━━━━━ DATA
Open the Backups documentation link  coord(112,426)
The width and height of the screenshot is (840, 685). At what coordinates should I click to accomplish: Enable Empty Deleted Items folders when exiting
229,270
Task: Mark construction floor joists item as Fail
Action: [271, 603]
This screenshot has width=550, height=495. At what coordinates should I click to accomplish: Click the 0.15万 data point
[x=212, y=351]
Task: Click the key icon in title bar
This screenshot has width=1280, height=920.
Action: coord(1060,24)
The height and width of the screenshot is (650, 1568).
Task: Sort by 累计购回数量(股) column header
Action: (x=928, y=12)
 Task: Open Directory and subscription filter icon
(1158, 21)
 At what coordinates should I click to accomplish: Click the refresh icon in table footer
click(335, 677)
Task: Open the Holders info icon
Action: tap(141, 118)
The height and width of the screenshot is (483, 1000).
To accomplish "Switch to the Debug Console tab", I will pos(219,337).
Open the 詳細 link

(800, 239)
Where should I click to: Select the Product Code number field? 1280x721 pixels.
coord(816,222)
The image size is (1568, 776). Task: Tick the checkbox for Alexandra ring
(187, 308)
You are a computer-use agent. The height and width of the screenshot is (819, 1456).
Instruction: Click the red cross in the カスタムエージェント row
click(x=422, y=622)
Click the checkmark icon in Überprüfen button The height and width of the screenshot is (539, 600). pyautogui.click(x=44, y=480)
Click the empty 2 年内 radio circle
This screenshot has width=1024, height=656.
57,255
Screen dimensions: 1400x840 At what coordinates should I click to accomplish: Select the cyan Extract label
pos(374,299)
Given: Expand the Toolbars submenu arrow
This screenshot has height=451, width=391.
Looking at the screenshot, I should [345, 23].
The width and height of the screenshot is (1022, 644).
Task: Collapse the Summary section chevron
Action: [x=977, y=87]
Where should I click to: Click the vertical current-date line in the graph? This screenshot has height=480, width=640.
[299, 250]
━━━━━━━━━━
#### [BRIEF]
Copy every line of the records above exactly.

#### [WORKED SOLUTION]
Open the Backups documentation link  coord(112,426)
The width and height of the screenshot is (840, 685). At what coordinates should I click to accomplish: Enable Empty Deleted Items folders when exiting
229,270
Task: Mark construction floor joists item as Fail
Action: [271, 603]
This screenshot has width=550, height=495. At what coordinates should I click to accomplish: Click the 0.15万 data point
[x=212, y=351]
Task: Click the key icon in title bar
This screenshot has width=1280, height=920.
Action: coord(1060,24)
The height and width of the screenshot is (650, 1568).
Task: Sort by 累计购回数量(股) column header
Action: (x=928, y=12)
 Task: Open Directory and subscription filter icon
(1158, 21)
 At what coordinates should I click to accomplish: Click the refresh icon in table footer
click(335, 677)
Task: Open the Holders info icon
Action: tap(141, 118)
The height and width of the screenshot is (483, 1000).
To accomplish "Switch to the Debug Console tab", I will pos(219,337).
Open the 詳細 link

(800, 239)
Where should I click to: Select the Product Code number field? 1280x721 pixels.
coord(816,222)
The image size is (1568, 776). Task: Tick the checkbox for Alexandra ring
(187, 308)
You are a computer-use agent. The height and width of the screenshot is (819, 1456).
Instruction: Click the red cross in the カスタムエージェント row
click(x=422, y=622)
Click the checkmark icon in Überprüfen button The height and width of the screenshot is (539, 600). pyautogui.click(x=44, y=480)
Click the empty 2 年内 radio circle
This screenshot has width=1024, height=656.
57,255
Screen dimensions: 1400x840 At what coordinates should I click to accomplish: Select the cyan Extract label
pos(374,299)
Given: Expand the Toolbars submenu arrow
This screenshot has height=451, width=391.
Looking at the screenshot, I should [345, 23].
The width and height of the screenshot is (1022, 644).
Task: Collapse the Summary section chevron
Action: [x=977, y=87]
Where should I click to: Click the vertical current-date line in the graph? This screenshot has height=480, width=640.
[299, 250]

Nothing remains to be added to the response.